Scan the listing below and copy every line holding "agent".

Records supplied:

• • • •

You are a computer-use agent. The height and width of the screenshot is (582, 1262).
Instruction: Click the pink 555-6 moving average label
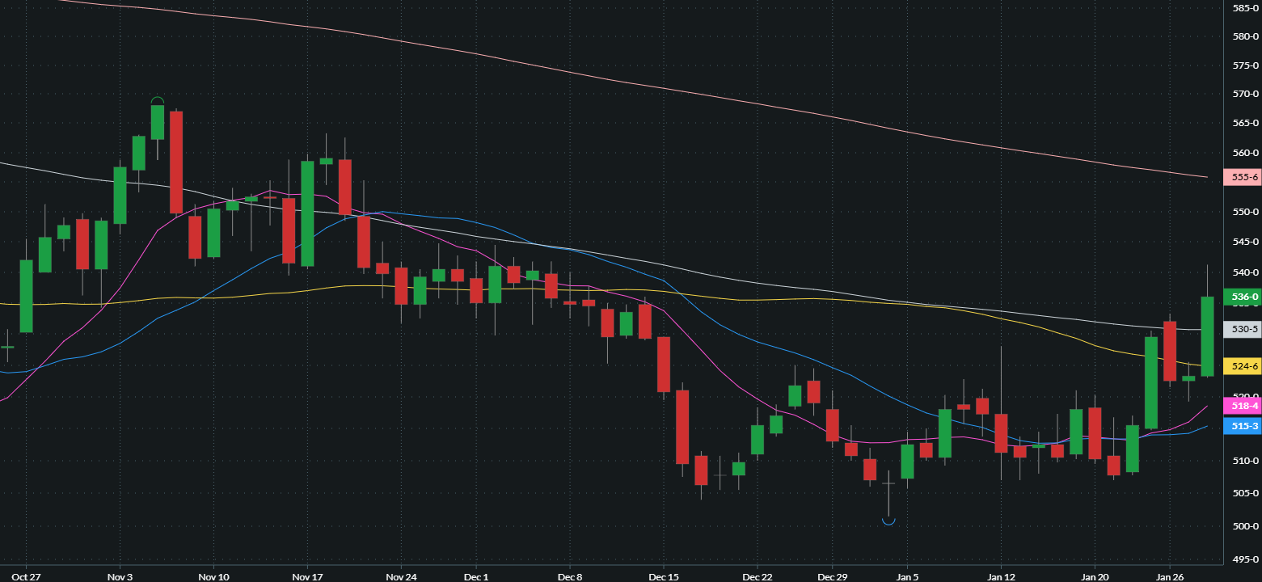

• • • •

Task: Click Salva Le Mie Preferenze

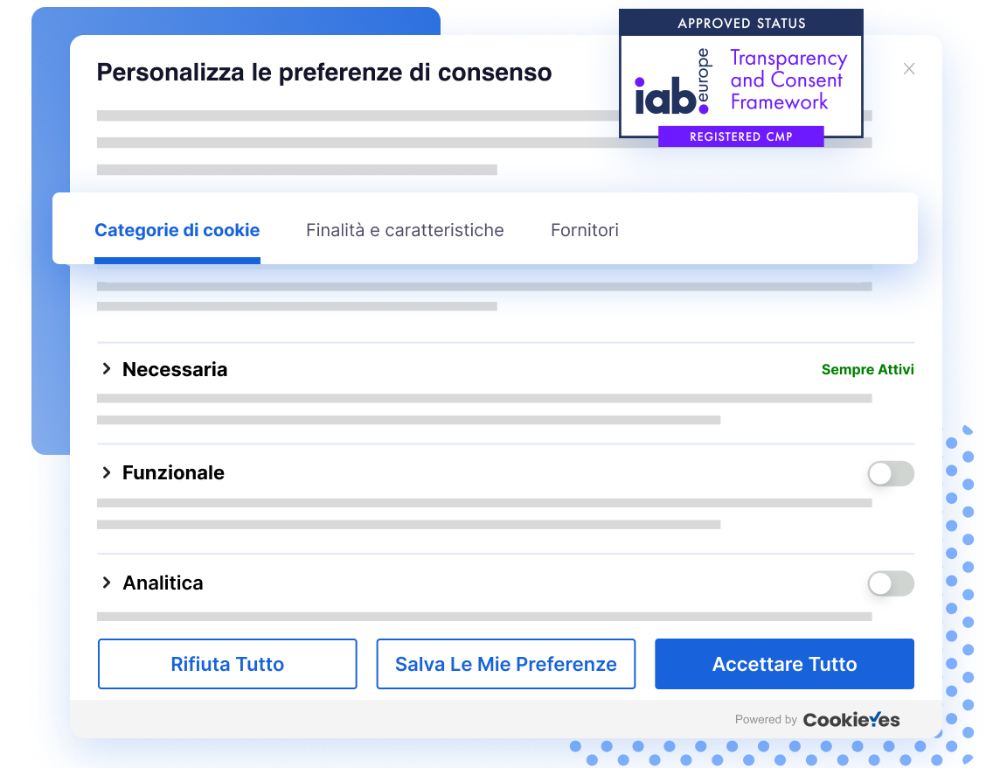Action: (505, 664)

• • • •

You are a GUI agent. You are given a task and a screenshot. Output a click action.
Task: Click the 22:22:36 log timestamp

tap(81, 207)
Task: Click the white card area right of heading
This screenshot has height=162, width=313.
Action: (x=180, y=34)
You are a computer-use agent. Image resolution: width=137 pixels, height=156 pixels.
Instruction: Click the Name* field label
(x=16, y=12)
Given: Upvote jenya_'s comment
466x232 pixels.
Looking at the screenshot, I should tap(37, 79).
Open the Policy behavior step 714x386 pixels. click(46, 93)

• • • •

Exercise solution:
You are a computer-use agent. The height and width of the screenshot is (582, 1262).
You are a GUI agent. You are given a task and a screenshot. Output a click action.
You are a computer-use agent. Image resolution: width=137 pixels, height=156 pixels.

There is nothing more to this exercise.